If we treat implementation abundance and apprenticeship decay as two sides of the same mechanism—agents making it cheap to generate plausible code—what breaks in the current agent-first playbook (agent-shaped review queues, designer-owned harnesses, token-efficient stacks) when we require every major agent-shepherded change to produce a human-legible learning artifact (design note, verification rationale, or tradeoff narrative), and in which real team setups would that narrative requirement improve long-term judgment enough to justify the extra friction?
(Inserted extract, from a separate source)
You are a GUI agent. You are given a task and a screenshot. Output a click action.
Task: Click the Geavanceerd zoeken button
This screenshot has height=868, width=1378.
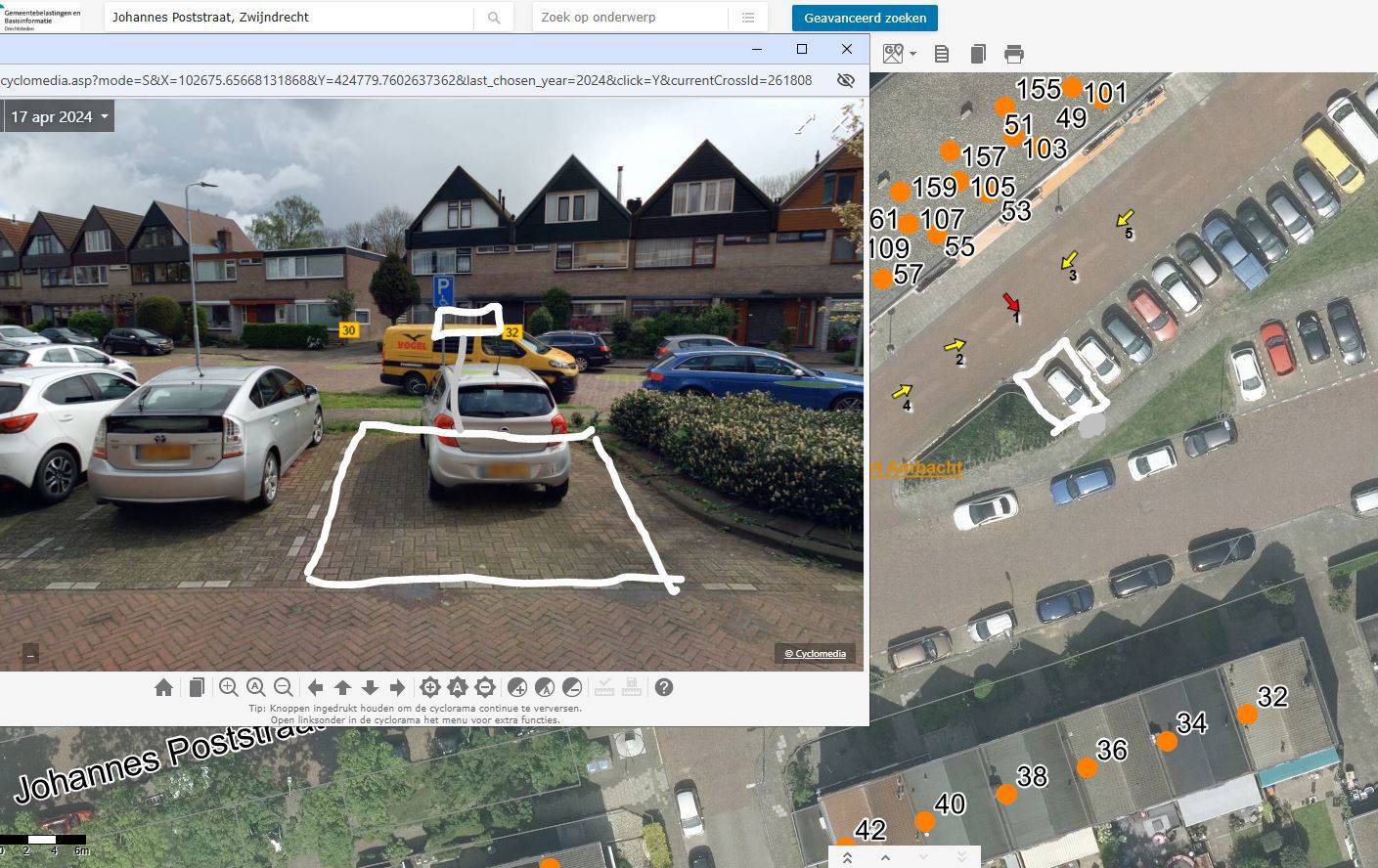865,18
dhh-agent-first-software-craft | Updated at

Answer

Requiring a learning artifact per major agent-led change forces slower, higher-friction loops, but can pay off in specific setups.

What breaks

  1. Agent-shaped review queues
  • Throughput drops: queues back up because each PR needs a note.
  • Rubber-stamp risk: people fake shallow narratives to keep speed.
  • Lane misfit: current fast/judgment lanes don’t account for “teaching value” of a change.
  1. Designer-owned harnesses
  • Hidden harness logic becomes visible but heavier to change.
  • Designers lose some spontaneity; more work feels like “writing essays.”
  • Harness review bottleneck worsens unless artifacts are tiny and structured.
  1. Token-efficient / façade-heavy stacks
  • Extra docs can drift from reality if agents rewrite internals often.
  • People may over-index on narrative polish instead of interface quality.
  • The win from tight façades erodes if every small boundary touch needs prose.

Where it helps enough to be worth it

  1. Small, senior-light product teams (few seniors, many juniors, active agents)
  • Benefit: seniors see real reasoning, not just diffs; easier to coach judgment.
  • Best form: 5–10 line templates ("intent, options considered, why this, why safe").
  1. High-churn or contractor-heavy teams
  • Benefit: artifacts become the missing continuity layer.
  • Best form: short “change cards” attached to PRs and harness flows.
  1. Core-domain / boundary code in monoliths
  • Benefit: preserves architectural history and verification intent where it matters.
  • Best form: required only for boundary moves, schema, money/auth, verification rules.
  1. Teams explicitly optimizing for apprenticeship (strong junior pipeline)
  • Benefit: gives concrete material for 1:1s, promotion cases, and retro reviews.
  • Best form: juniors own the narratives; seniors mostly comment on them.

Where it likely isn’t worth it

  • Tiny, senior-only teams with stable domains.
  • Low-risk glue, migrations, cosmetic UI changes.
  • Firefighting / high-urgency incident work (can add post-hoc notes instead).

Practical pattern

  • Scope the rule to “judgmental changes,” not every diff: boundaries, new surfaces, verification, risky flows.
  • Use rigid, very short templates; allow agents to draft but humans to edit.
  • Review the narrative first in judgment lanes; let verification own correctness.
  • Periodically sample artifacts for depth vs boilerplate and prune the policy if it’s not teaching.